TASK BRIEF:
Please restate each entry exactly, without skipping any.

· · · ·

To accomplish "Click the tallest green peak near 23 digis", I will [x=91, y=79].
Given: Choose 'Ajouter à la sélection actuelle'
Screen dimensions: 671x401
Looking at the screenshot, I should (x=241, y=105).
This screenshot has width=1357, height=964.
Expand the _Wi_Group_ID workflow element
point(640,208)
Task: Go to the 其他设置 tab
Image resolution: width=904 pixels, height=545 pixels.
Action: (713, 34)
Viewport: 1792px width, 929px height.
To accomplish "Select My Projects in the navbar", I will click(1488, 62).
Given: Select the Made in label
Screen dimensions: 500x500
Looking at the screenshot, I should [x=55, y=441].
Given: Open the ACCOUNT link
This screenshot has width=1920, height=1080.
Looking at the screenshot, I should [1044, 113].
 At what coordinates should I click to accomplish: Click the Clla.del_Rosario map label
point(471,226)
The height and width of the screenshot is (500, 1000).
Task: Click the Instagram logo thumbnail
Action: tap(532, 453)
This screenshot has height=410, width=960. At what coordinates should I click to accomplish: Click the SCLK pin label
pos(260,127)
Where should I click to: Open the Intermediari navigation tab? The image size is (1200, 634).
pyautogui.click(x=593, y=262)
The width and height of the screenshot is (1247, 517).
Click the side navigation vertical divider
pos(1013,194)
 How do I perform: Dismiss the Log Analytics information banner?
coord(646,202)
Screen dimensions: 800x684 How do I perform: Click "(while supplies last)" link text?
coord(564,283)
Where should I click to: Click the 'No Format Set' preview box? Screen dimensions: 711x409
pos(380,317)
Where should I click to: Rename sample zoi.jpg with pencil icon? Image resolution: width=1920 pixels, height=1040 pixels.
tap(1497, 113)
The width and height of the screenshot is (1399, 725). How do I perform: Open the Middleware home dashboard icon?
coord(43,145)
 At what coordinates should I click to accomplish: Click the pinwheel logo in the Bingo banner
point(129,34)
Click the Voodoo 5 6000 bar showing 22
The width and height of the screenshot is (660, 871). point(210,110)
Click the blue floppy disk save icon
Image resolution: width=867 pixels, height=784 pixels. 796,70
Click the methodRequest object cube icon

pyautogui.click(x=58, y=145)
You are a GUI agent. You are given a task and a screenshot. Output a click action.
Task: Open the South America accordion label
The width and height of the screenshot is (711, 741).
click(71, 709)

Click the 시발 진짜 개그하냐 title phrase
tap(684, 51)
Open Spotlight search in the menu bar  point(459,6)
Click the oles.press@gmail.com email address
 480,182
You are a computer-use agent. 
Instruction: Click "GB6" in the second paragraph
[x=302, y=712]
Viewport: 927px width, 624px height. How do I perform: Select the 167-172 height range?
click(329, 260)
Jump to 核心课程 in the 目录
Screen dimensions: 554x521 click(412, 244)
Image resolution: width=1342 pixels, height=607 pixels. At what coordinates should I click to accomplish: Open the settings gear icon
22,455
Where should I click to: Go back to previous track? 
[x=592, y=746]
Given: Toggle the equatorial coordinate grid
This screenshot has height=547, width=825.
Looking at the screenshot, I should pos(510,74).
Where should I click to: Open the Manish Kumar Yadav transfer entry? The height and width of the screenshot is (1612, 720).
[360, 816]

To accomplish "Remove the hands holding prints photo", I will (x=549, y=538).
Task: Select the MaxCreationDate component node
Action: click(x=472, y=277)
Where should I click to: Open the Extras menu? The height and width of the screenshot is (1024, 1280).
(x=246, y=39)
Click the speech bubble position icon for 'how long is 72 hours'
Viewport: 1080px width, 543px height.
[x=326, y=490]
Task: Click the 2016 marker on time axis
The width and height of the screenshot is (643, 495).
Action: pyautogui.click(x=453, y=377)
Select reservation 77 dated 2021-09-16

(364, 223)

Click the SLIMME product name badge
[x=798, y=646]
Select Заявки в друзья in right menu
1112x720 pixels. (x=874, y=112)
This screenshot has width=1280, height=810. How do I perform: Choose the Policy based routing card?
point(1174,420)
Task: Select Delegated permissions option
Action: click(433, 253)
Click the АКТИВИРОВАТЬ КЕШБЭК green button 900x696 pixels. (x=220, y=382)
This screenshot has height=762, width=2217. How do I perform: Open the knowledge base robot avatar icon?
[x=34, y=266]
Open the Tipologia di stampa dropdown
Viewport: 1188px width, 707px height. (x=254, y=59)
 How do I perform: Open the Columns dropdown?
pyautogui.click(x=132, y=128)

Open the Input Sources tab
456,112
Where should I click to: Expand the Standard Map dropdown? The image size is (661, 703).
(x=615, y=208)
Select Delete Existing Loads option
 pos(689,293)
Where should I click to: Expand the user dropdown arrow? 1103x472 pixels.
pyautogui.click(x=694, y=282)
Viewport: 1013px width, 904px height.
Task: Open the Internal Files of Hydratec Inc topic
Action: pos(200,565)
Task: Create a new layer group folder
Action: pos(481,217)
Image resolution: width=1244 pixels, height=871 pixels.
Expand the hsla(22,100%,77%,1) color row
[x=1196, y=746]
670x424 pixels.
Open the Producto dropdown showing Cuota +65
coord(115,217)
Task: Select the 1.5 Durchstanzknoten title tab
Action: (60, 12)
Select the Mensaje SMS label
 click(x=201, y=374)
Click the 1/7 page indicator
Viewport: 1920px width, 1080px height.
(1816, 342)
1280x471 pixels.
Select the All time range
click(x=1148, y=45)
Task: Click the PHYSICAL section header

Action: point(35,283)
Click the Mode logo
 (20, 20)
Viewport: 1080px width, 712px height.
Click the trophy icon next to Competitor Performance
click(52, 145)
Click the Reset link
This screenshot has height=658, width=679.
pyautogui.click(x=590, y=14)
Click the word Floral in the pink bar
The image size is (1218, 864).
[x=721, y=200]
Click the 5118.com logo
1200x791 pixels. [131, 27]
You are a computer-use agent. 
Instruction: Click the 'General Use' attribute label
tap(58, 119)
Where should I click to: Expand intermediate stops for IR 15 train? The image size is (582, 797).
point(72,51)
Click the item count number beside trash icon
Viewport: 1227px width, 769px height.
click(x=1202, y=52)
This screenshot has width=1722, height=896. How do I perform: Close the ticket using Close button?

· · · ·

RESPONSE AREA:
To accomplish "Click the tallest green peak near 23 digis", I will [x=91, y=79].
Given: Choose 'Ajouter à la sélection actuelle'
Screen dimensions: 671x401
Looking at the screenshot, I should (x=241, y=105).
This screenshot has width=1357, height=964.
Expand the _Wi_Group_ID workflow element
point(640,208)
Task: Go to the 其他设置 tab
Image resolution: width=904 pixels, height=545 pixels.
Action: (713, 34)
Viewport: 1792px width, 929px height.
To accomplish "Select My Projects in the navbar", I will click(1488, 62).
Given: Select the Made in label
Screen dimensions: 500x500
Looking at the screenshot, I should [x=55, y=441].
Given: Open the ACCOUNT link
This screenshot has width=1920, height=1080.
Looking at the screenshot, I should [1044, 113].
 At what coordinates should I click to accomplish: Click the Clla.del_Rosario map label
point(471,226)
The height and width of the screenshot is (500, 1000).
Task: Click the Instagram logo thumbnail
Action: tap(532, 453)
This screenshot has height=410, width=960. At what coordinates should I click to accomplish: Click the SCLK pin label
pos(260,127)
Where should I click to: Open the Intermediari navigation tab? The image size is (1200, 634).
pyautogui.click(x=593, y=262)
The width and height of the screenshot is (1247, 517).
Click the side navigation vertical divider
pos(1013,194)
 How do I perform: Dismiss the Log Analytics information banner?
coord(646,202)
Screen dimensions: 800x684 How do I perform: Click "(while supplies last)" link text?
coord(564,283)
Where should I click to: Click the 'No Format Set' preview box? Screen dimensions: 711x409
pos(380,317)
Where should I click to: Rename sample zoi.jpg with pencil icon? Image resolution: width=1920 pixels, height=1040 pixels.
tap(1497, 113)
The width and height of the screenshot is (1399, 725). How do I perform: Open the Middleware home dashboard icon?
coord(43,145)
 At what coordinates should I click to accomplish: Click the pinwheel logo in the Bingo banner
point(129,34)
Click the Voodoo 5 6000 bar showing 22
The width and height of the screenshot is (660, 871). point(210,110)
Click the blue floppy disk save icon
Image resolution: width=867 pixels, height=784 pixels. 796,70
Click the methodRequest object cube icon

pyautogui.click(x=58, y=145)
You are a GUI agent. You are given a task and a screenshot. Output a click action.
Task: Open the South America accordion label
The width and height of the screenshot is (711, 741).
click(71, 709)

Click the 시발 진짜 개그하냐 title phrase
tap(684, 51)
Open Spotlight search in the menu bar  point(459,6)
Click the oles.press@gmail.com email address
 480,182
You are a computer-use agent. 
Instruction: Click "GB6" in the second paragraph
[x=302, y=712]
Viewport: 927px width, 624px height. How do I perform: Select the 167-172 height range?
click(329, 260)
Jump to 核心课程 in the 目录
Screen dimensions: 554x521 click(412, 244)
Image resolution: width=1342 pixels, height=607 pixels. At what coordinates should I click to accomplish: Open the settings gear icon
22,455
Where should I click to: Go back to previous track? 
[x=592, y=746]
Given: Toggle the equatorial coordinate grid
This screenshot has height=547, width=825.
Looking at the screenshot, I should pos(510,74).
Where should I click to: Open the Manish Kumar Yadav transfer entry? The height and width of the screenshot is (1612, 720).
[360, 816]

To accomplish "Remove the hands holding prints photo", I will (x=549, y=538).
Task: Select the MaxCreationDate component node
Action: click(x=472, y=277)
Where should I click to: Open the Extras menu? The height and width of the screenshot is (1024, 1280).
(x=246, y=39)
Click the speech bubble position icon for 'how long is 72 hours'
Viewport: 1080px width, 543px height.
[x=326, y=490]
Task: Click the 2016 marker on time axis
The width and height of the screenshot is (643, 495).
Action: pyautogui.click(x=453, y=377)
Select reservation 77 dated 2021-09-16

(364, 223)

Click the SLIMME product name badge
[x=798, y=646]
Select Заявки в друзья in right menu
1112x720 pixels. (x=874, y=112)
This screenshot has width=1280, height=810. How do I perform: Choose the Policy based routing card?
point(1174,420)
Task: Select Delegated permissions option
Action: click(433, 253)
Click the АКТИВИРОВАТЬ КЕШБЭК green button 900x696 pixels. (x=220, y=382)
This screenshot has height=762, width=2217. How do I perform: Open the knowledge base robot avatar icon?
[x=34, y=266]
Open the Tipologia di stampa dropdown
Viewport: 1188px width, 707px height. (x=254, y=59)
 How do I perform: Open the Columns dropdown?
pyautogui.click(x=132, y=128)

Open the Input Sources tab
456,112
Where should I click to: Expand the Standard Map dropdown? The image size is (661, 703).
(x=615, y=208)
Select Delete Existing Loads option
 pos(689,293)
Where should I click to: Expand the user dropdown arrow? 1103x472 pixels.
pyautogui.click(x=694, y=282)
Viewport: 1013px width, 904px height.
Task: Open the Internal Files of Hydratec Inc topic
Action: pos(200,565)
Task: Create a new layer group folder
Action: pos(481,217)
Image resolution: width=1244 pixels, height=871 pixels.
Expand the hsla(22,100%,77%,1) color row
[x=1196, y=746]
670x424 pixels.
Open the Producto dropdown showing Cuota +65
coord(115,217)
Task: Select the 1.5 Durchstanzknoten title tab
Action: (60, 12)
Select the Mensaje SMS label
 click(x=201, y=374)
Click the 1/7 page indicator
Viewport: 1920px width, 1080px height.
(1816, 342)
1280x471 pixels.
Select the All time range
click(x=1148, y=45)
Task: Click the PHYSICAL section header

Action: point(35,283)
Click the Mode logo
 (20, 20)
Viewport: 1080px width, 712px height.
Click the trophy icon next to Competitor Performance
click(52, 145)
Click the Reset link
This screenshot has height=658, width=679.
pyautogui.click(x=590, y=14)
Click the word Floral in the pink bar
The image size is (1218, 864).
[x=721, y=200]
Click the 5118.com logo
1200x791 pixels. [131, 27]
You are a computer-use agent. 
Instruction: Click the 'General Use' attribute label
tap(58, 119)
Where should I click to: Expand intermediate stops for IR 15 train? The image size is (582, 797).
point(72,51)
Click the item count number beside trash icon
Viewport: 1227px width, 769px height.
click(x=1202, y=52)
This screenshot has width=1722, height=896. How do I perform: Close the ticket using Close button?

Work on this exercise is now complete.